- Born: Siti Alnfor Ahmed Bakr 10 September 1997
- Died: 17 November 2021 (aged 24) Shambat, Khartoum North, Khartoum State, Sudan
- Cause of death: Gunshot wounds
- Resting place: Al-Kadro Cemetery
- Other name: Sitna
- Education: Neelain University
- Occupation: Nurse

= Siti Alnfor =

Slain Sudanese activist (1998–2021)

Siti Alnfor Ahmed Bakr (10 September 1997 - 17 November 2021; ست النفور احمد بكار), nicknamed Sitna, was a 24-year-old (Note: 25 and 22 was also reported) Sudanese nurse and women's human rights defender (WHRD) in Sudan. She was killed on 17 November 2021, during protests in Khartoum North against the coup d'état led by General Abdel Fattah al-Burhan. She was fatally shot by the security forces. Her face, depicted on black-and-white flags, became a symbol for the revolution.

== Life and activism ==
Born on 10 September 1997, Siti Alnfor, (Note: Siti Alnfor Ahmed Bakr is from a culture that does not use last names.) also known as Sitna, was a nurse who graduated from the Neelain University. Hailing from al-Kadro, north of Khartoum North, she was an activist, volunteer, and women's human rights defender (WHRD) who was active throughout the Sudanese revolution since 2018.

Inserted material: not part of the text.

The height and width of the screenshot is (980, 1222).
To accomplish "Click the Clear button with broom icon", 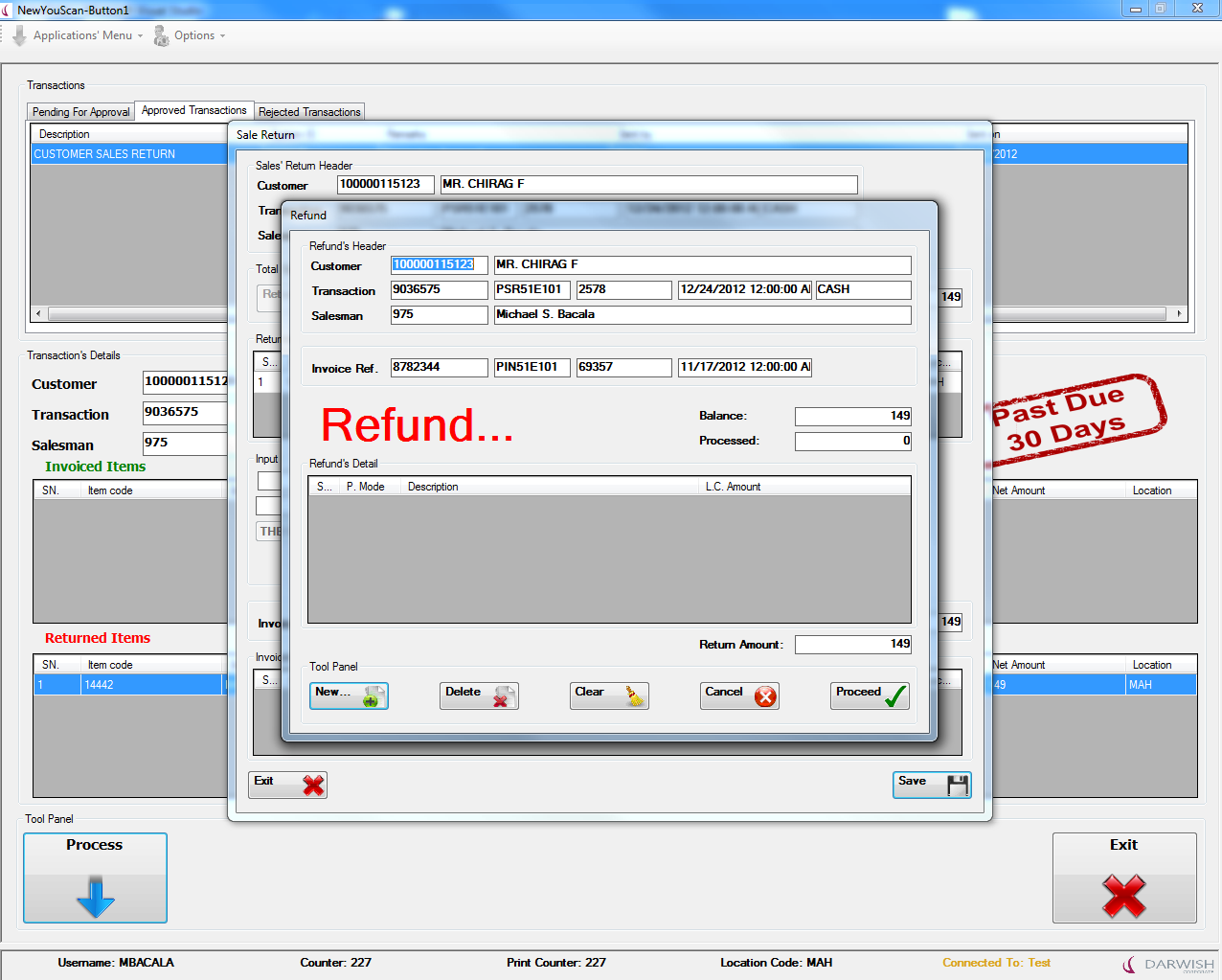I will 609,695.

== The Killing of Sitna ==
The military coup in Sudan, led by General Abdel Fattah al-Burhan, took control of the Government of Sudan on 25 October 2021. The coup resulted in the dissolution of the government, declaration of a state of emergency, and arrest of several senior government figures. The military junta, under the guise of "correcting the course of the revolution," has disrupted the political transition that was initiated following the 2019 revolution.

Key civilian groups including the Sudanese Professionals Association and Forces of Freedom and Change called for civil disobedience and refusal to cooperate with the coup organisers. Protests started on 25 and 26 October against the coup and at least 10 civilians were reported as being killed and over 140 injured by the military during the first day of protests. Protests and strikes continued, with 200,000 to 2,000,000 protestors participating around Sudan on 30 October and 15 shot dead by security forces in protests organised by the Sudanese resistance committees on 17 November.

On the 17 November 2021, from noon to 4pm local time, unrest unfolded in Khartoum North and Al Siteen Street in Al Amarat, Khartoum, resulting in both fatalities and injuries. Protestors advocating for a government led by civilians were met with resistance from security and police forces, who employed tear gas and live rounds. The Central Committee of Sudanese Doctors confirmed that the day’s events led to the loss of 15 lives. Video footages implicated the Sudanese government riot police, the Central Reserve Forces, the Sudanese police forces, and unidentified individuals from the General Intelligence Service in civilian attire as the potential aggressors against the protestors.A video was posted on Facebook showed a protest site near Al Rabiata Shambat Square and the Al Taawun Stadium on Al Mouna Bahri street. The video captures the sound of what seems to be gunfire and protestors in flight. While the video does not show any security forces or police, it does show white smoke, possibly indicative of tear gas. At around 4 pm, the video also depicts a woman, later identified as Siti Alnfor Ahmed Bakr, being carried away after sustaining a gunshot wound to the chin by the security forces.

The casualties from the protest were transported to the International Hospital on Al Zaim Al Azhari street, where further protests took place with chants against military governance.

== Aftermath ==
Siti Alnfor's picture immerged as a new symbol for the Sudanese protests. Her face, depicted on black-and-white flags, was prominently displayed every week on the streets of Khartoum during protests against the coup d'état. The following days, the Ministry of Culture and Information placed Siti Alnfor's as the cover of its Facebook page, and US chargé d'affaires in Khartoum, Brian Shawkan, visited Siti Alnfor's family to offer his condolences.

Siti Alnfor's father declined an autopsy on her. However, her body was later exhumed and examined on 16 December 2021.

In 2022, a radiology suite at Ibrahim Malik Teaching Hospital was named after Siti Alnfor, and a memorial service commemorating her was conducted on 16 November 2022 near her house in al-Kadro.